冬雨說完這一番話,見羅紋雖未答腔,卻垂眸沉思,顯然是聽入了耳裡,也就點到即止,告辭了出去。
待冬雨一走,羅紋轉身便尋了謝嬤嬤,將剛纔那番話一五一十地說了。
謝嬤嬤沉了臉:“你看吧,便是什麼都沒做,已經有人蠢蠢欲動。”
羅紋垂眸:“我擔心把這話告訴世子,反而會讓主子疑心是我存心挑唆,冬雨到底是世子妃的丫鬟。

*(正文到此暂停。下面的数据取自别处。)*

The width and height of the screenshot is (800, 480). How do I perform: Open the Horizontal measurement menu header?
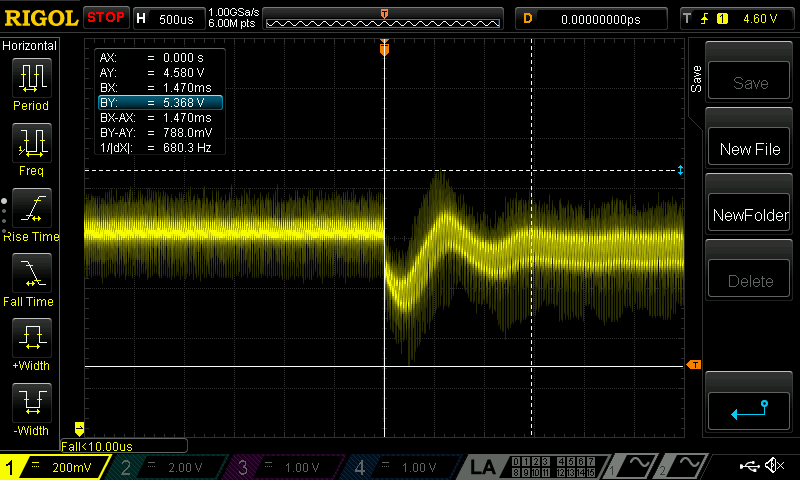coord(30,46)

”
謝嬤嬤早得了旖景叮囑,知道冬雨“身份”特殊,不過因不放心羅紋,一直沒說,這會子也不多講:“本就不該告訴世子,咱們既然有了主母,內宅的事都該稟報世子妃決斷。”思量了一番,又問羅紋:“我且問你,江姑娘的事兒你想通了沒?”
羅紋囁嚅一陣,終於說道:“女兒省得了,等尋了機會再勸勸阿薇,她若仍是傷心,女兒倒覺得離開王府的好,時日久了,說不定也就淡忘了。”
謝嬤嬤仔細打量了羅紋一番,仍是半信半疑:“你真明白纔好,以我這些時日揣摩,世子妃是個明理的人,待世子也是實心實意,關睢苑有這麼一個女主人,二夫人再怎麼折騰也是白搭,但你的考慮也不無道理,冬雨始終是從國公府陪嫁過來的,咱們沒有實據,也不好空口白牙說嘴,你且留着心,看那丫鬟還有什麼手段,若是打聽各處人事,掂量着漏點口風給她,先假意與她結交着。”
羅紋思忖一陣:“我瞧着她動機可沒這麼簡單,世子妃身邊幾個丫鬟,看着都是本份人,否則世子也不會這般信任。”
“你還沒傻到家。”謝嬤嬤終究還是撫了一把女兒的髮鬢:“總得知道冬雨最終目的,纔好稟了主子,你聽我的話,先不要打草驚蛇。”
羅紋應了,當晚就拿了件繡裙去了冬雨的屋子,說是自己前些年做的,一時忘記未曾上身,眼下短了一截,正好合適冬雨:“雖繡樣不是當前時興,可料子卻是老王妃賜的,上好的軟緞,妹妹可別嫌棄。”
冬雨自然受寵若驚,拉着羅紋的手好一番甜言蜜語。
謝嬤嬤自然沒有真瞞着旖景,轉身就把冬雨的舉動稟報了,又說:“奴婢沒告訴羅紋世子妃對冬雨早有防範,只讓她先假意結交着。”
當真是個謹慎人,旖景對謝嬤嬤十分滿意。
其實冬雨有什麼目的,旖景早就心知肚明,放着這麼一個人,無非是等時機一到好連根剷除罷了,就算宋輻真是祖父的庶子,她也沒有放過這一家人的打算,旖景猜測,虞洲在她這連番碰壁,定會盤算利用冬雨毒害世子,她當然會給冬雨“機會”——毒害宗室,到時宋氏一家必死無疑。
旖景“放縱”冬雨的同時,收買單氏的計劃也在有條不紊進行當中,一日晨省,旖景從“嫁妝”裡翻找出一牀錦帳,興沖沖地往老王妃跟前獻寶去了。